9.3 All notices required or permitted under this Agreement shall be in writing to the other party by (a) United States mail, certified or registered, postage prepaid, and addressed; (b) hand delivery; or (c) the use of a recognized overnight courier, to the addresses set forth in the Proposal, or such other address as either party shall later specify. Notices shall be deemed received within three (3) days after mailing if sent by certified or registered mail; on the date of delivery if delivered by hand; or within one (1) day following deposit with a recognized courier for overnight delivery.

 

9.4 This Agreement shall be governed by and construed in accordance with the laws of the State of Massachusetts without regard to its conflicts of laws rules that refer to or apply the laws of another jurisdiction. The parties hereto submit to the jurisdiction of the federal and state courts located in Barnstable County in the State of Massachusetts and agree that at the Company’s option, all litigation under or relating to this Agreement shall be conducted in such courts.

 

9.5 No delay or omission on the part of either party in exercising any right hereunder shall operate as a waiver of such right or of any other right hereunder.

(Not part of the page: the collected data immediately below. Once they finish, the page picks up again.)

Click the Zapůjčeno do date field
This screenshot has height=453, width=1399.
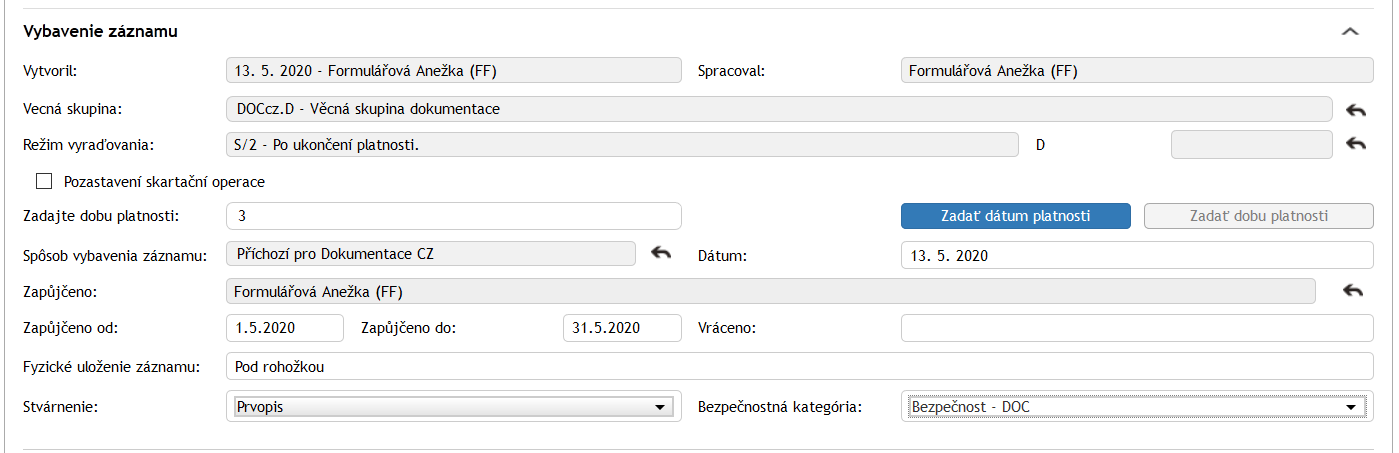621,328
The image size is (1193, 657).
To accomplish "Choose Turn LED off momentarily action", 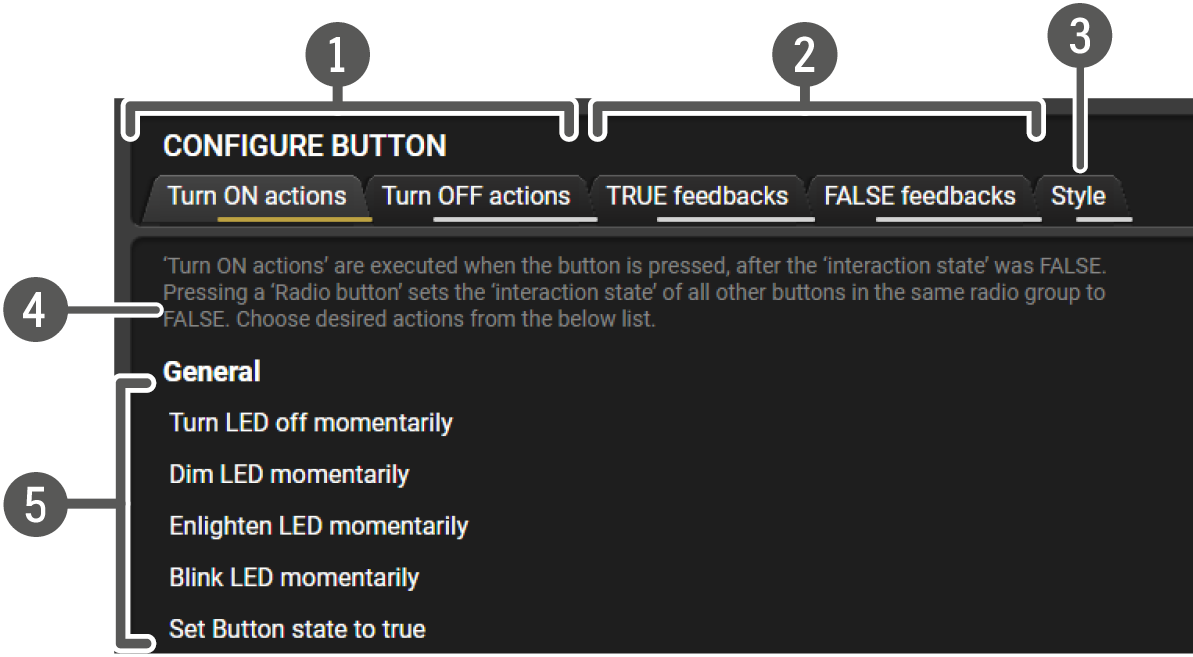I will tap(310, 423).
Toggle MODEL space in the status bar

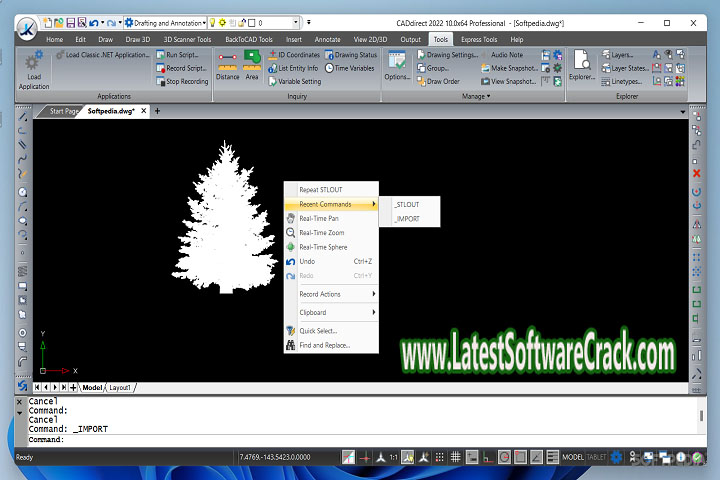coord(573,457)

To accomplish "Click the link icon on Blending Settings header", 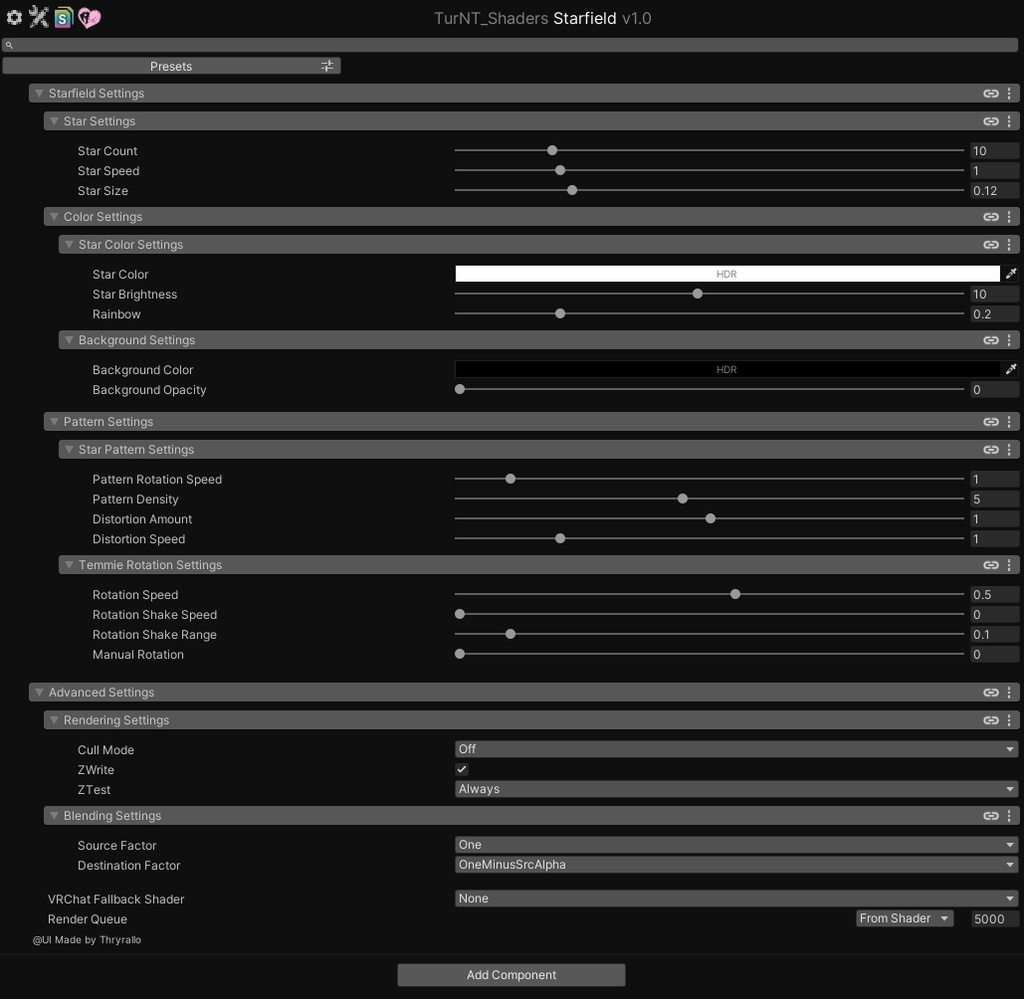I will tap(991, 815).
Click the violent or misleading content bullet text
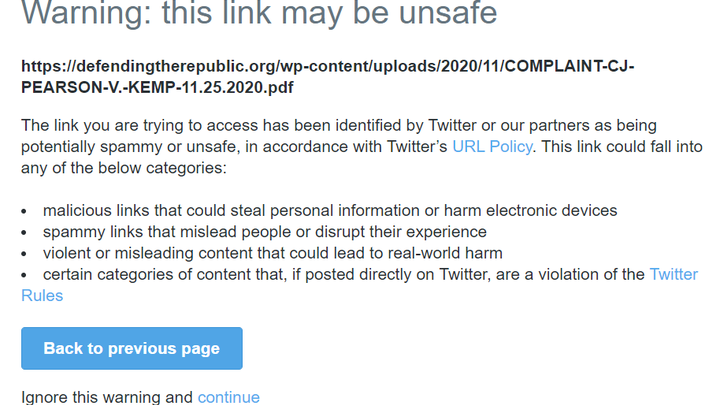 click(273, 253)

Any waiver of any such right on any one occasion shall not be construed as a bar to or waiver of any such right on any such future occasion.

 

9.6 TO THE EXTENT PERMITTED BY LAW, EACH PARTY HERETO HEREBY KNOWINGLY, VOLUNTARILY AND INTENTIONALLY WAIVES THE RIGHT TO A TRIAL BY JURY IN RESPECT OF ANY LITIGATION BASED HEREON, ARISING OUT OF, UNDER OR IN CONNECTION WITH THIS AGREEMENT OR ANY COURSE OF CONDUCT, COURSE OF DEALINGS, STATEMENTS (WHETHER VERBAL OR WRITTEN) OR ACTIONS OF ANY PARTY IN CONNECTION HEREWITH.